# [Material provided]
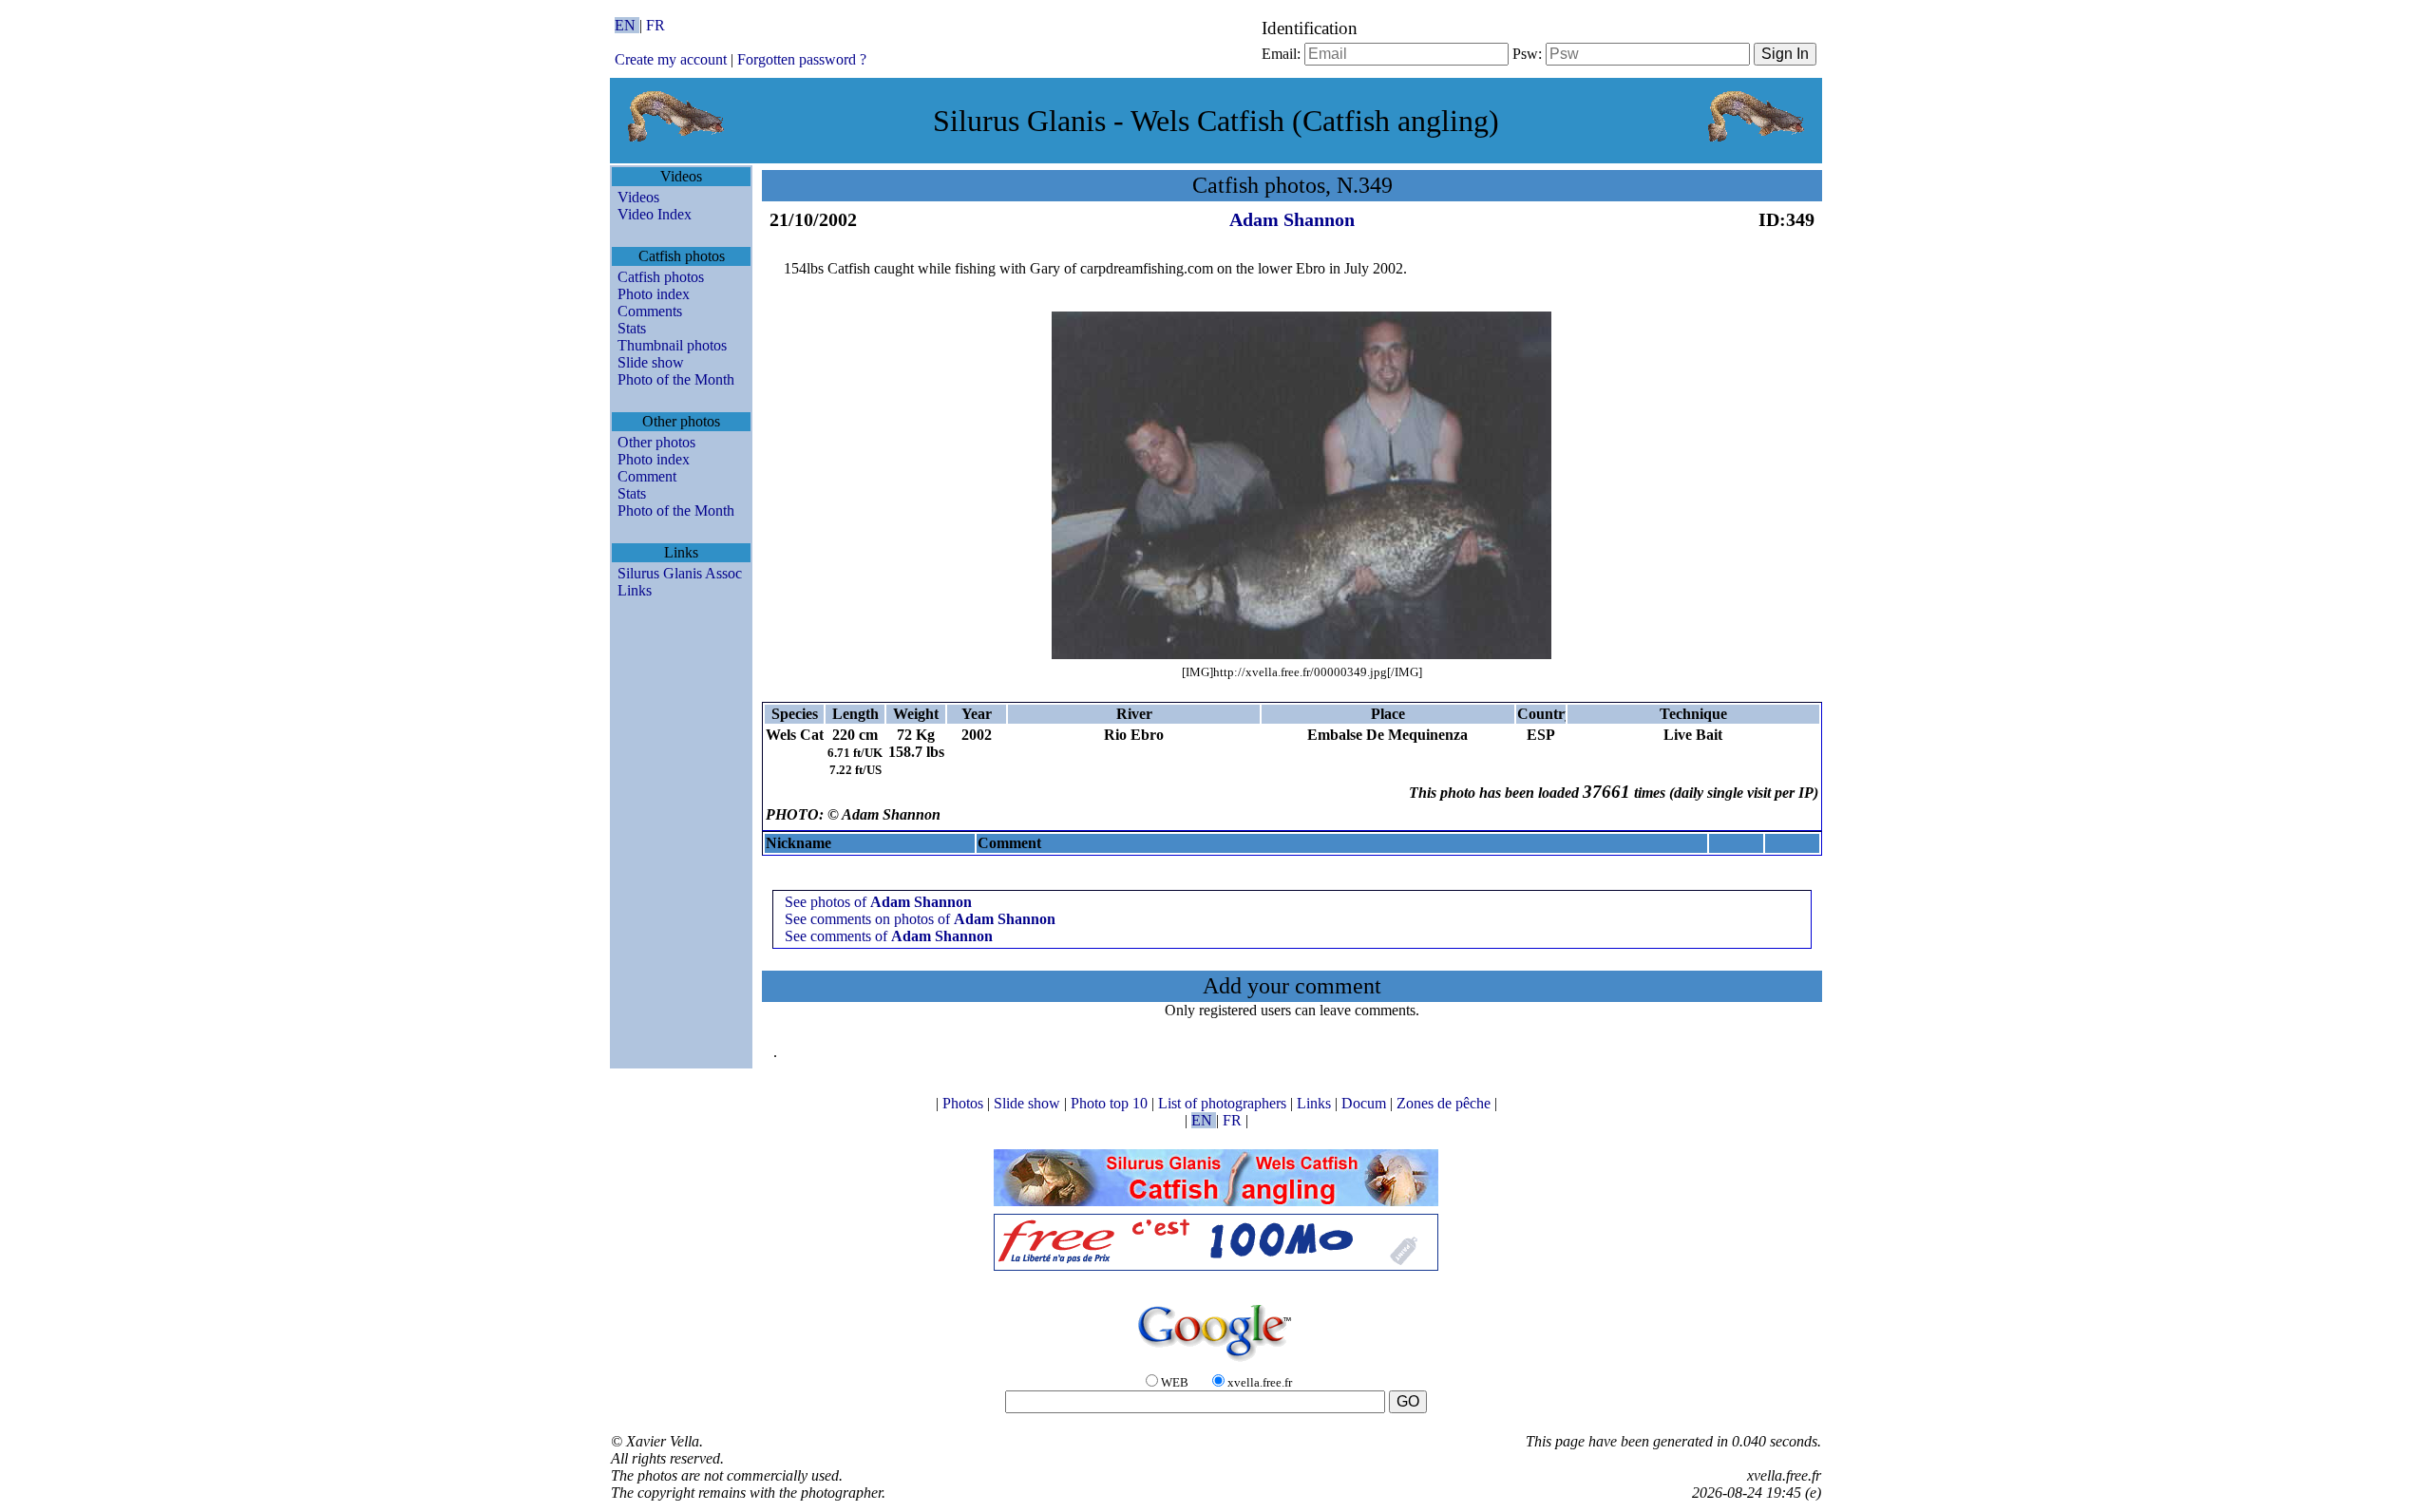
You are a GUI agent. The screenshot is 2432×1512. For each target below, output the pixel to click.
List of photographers (1224, 1103)
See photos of (878, 902)
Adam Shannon (1292, 219)
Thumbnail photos (672, 345)
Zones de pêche (1445, 1103)
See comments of (889, 936)
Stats (632, 328)
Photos (964, 1103)
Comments (650, 311)
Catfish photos (661, 277)
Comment (647, 476)
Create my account (671, 59)
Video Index (655, 214)
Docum (1365, 1103)
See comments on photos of (920, 919)
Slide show (651, 362)
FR (655, 25)
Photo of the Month (676, 379)
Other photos (656, 442)
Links (635, 590)
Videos (638, 197)
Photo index (654, 294)
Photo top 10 (1111, 1103)
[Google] (1216, 1362)
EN (627, 25)
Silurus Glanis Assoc (680, 573)
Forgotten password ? (801, 59)
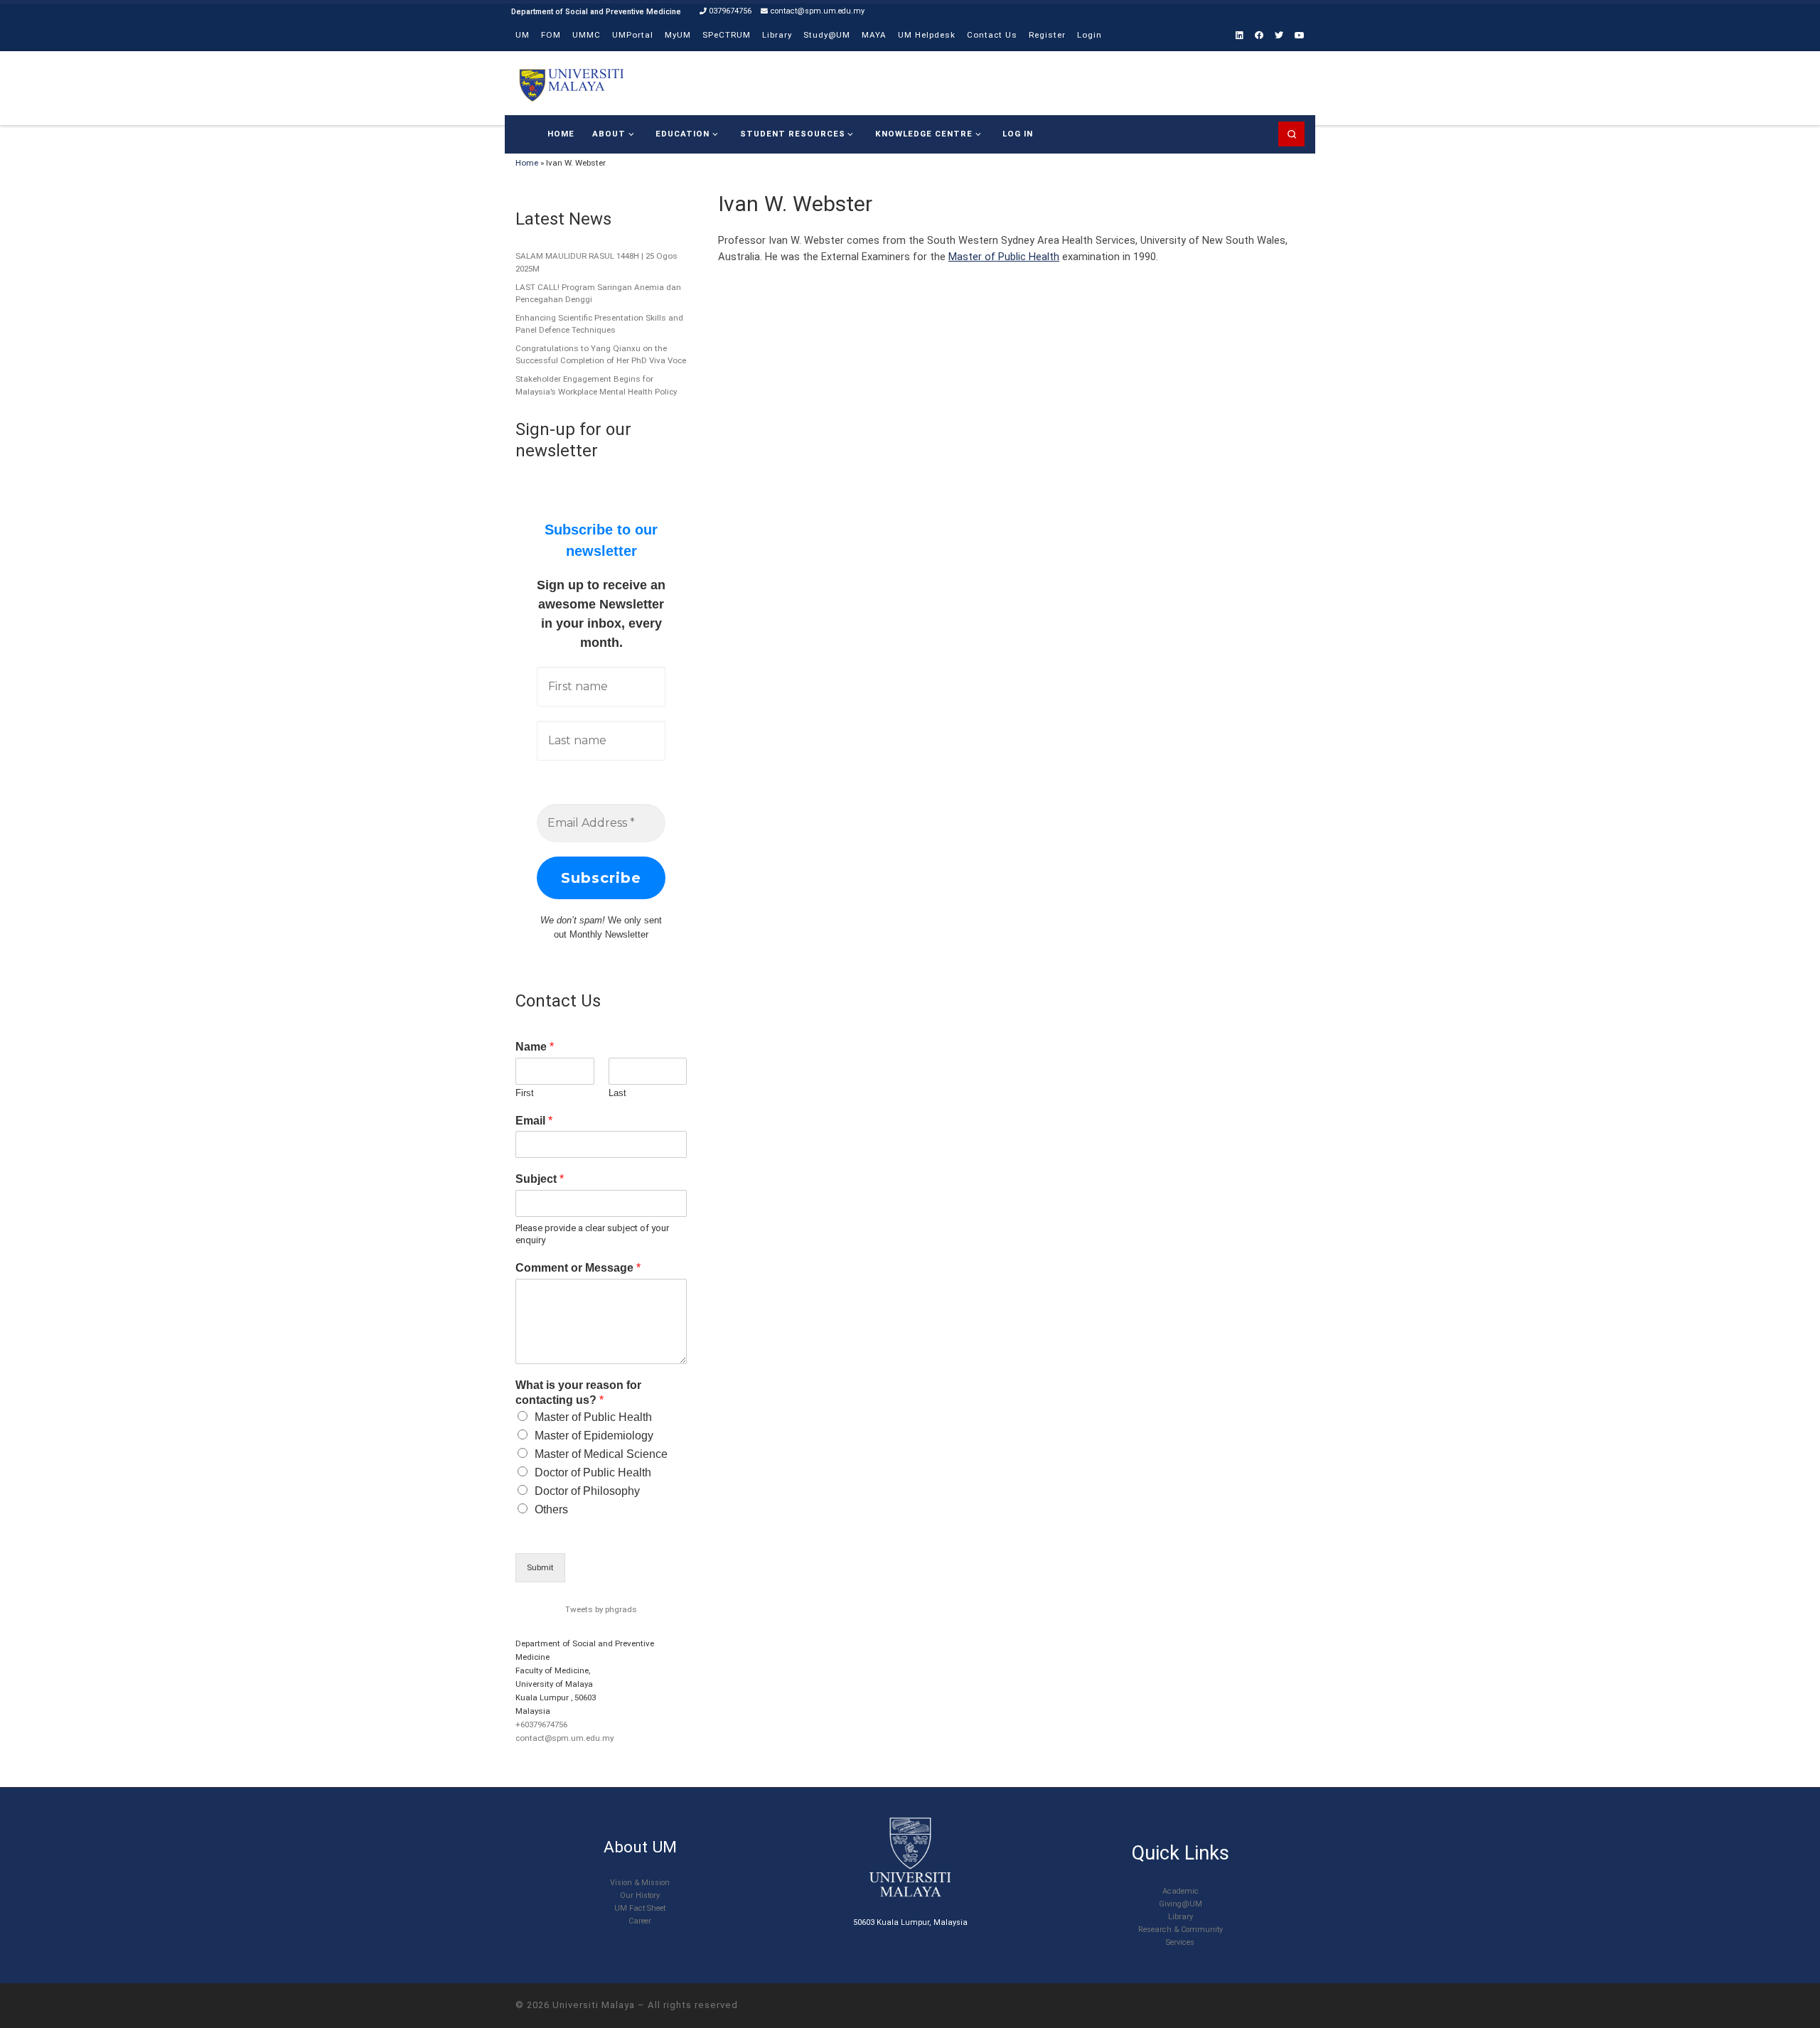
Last (617, 1093)
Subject (539, 1179)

# [What you have to do]
From the line containing "Zones de pêche (1445, 1103)" to the last line of the material, every line is to be reproduced exactly. No picture belongs in the copy.

# [Reply to the task]
Zones de pêche (1445, 1103)
See comments of (889, 936)
Stats (632, 328)
Photos (964, 1103)
Comments (650, 311)
Catfish photos (661, 277)
Comment (647, 476)
Create my account (671, 59)
Video Index (655, 214)
Docum (1365, 1103)
See comments on photos of (920, 919)
Slide show (651, 362)
FR (655, 25)
Photo of the Month (676, 379)
Other photos (656, 442)
Links (635, 590)
Videos (638, 197)
Photo index (654, 294)
Photo top 10 (1111, 1103)
[Google] (1216, 1362)
EN (627, 25)
Silurus Glanis Assoc (680, 573)
Forgotten password ? (801, 59)
Last (617, 1093)
Subject (539, 1179)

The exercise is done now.